§ What to work on:
Rewrite the lines of the entries below as a Markdown table with the columns "Line No." and "Entry Text," one row per line, skipping blank lines and leaving out the pictures.

§ Data for the task:

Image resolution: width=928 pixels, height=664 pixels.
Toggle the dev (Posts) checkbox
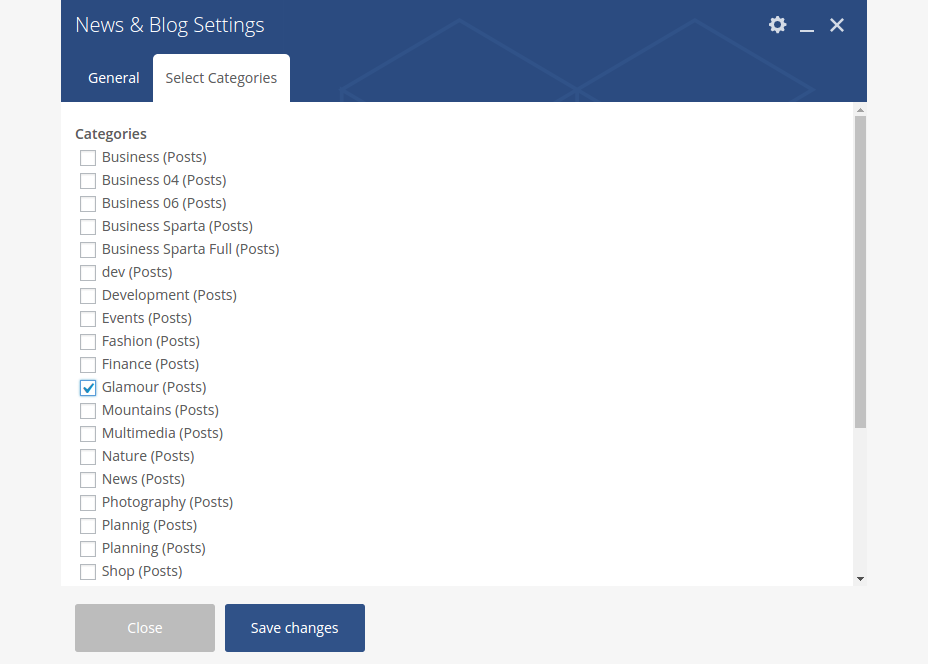(88, 273)
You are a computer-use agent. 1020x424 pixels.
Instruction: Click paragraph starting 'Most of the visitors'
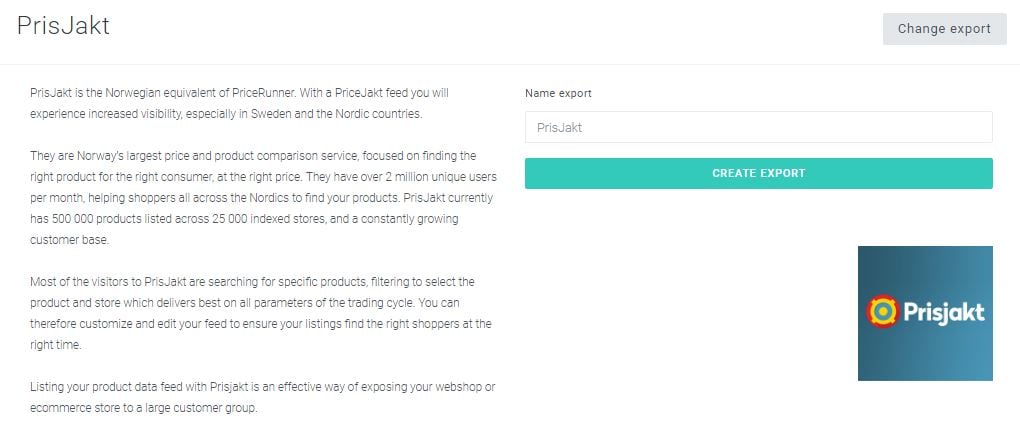pyautogui.click(x=261, y=313)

§ Answer to this problem:
| Line No. | Entry Text |
|---|---|
| 1 | Image resolution: width=928 pixels, height=664 pixels. |
| 2 | Toggle the dev (Posts) checkbox |
| 3 | (88, 273) |
| 4 | You are a computer-use agent. 1020x424 pixels. |
| 5 | Instruction: Click paragraph starting 'Most of the visitors' |
| 6 | pyautogui.click(x=261, y=313) |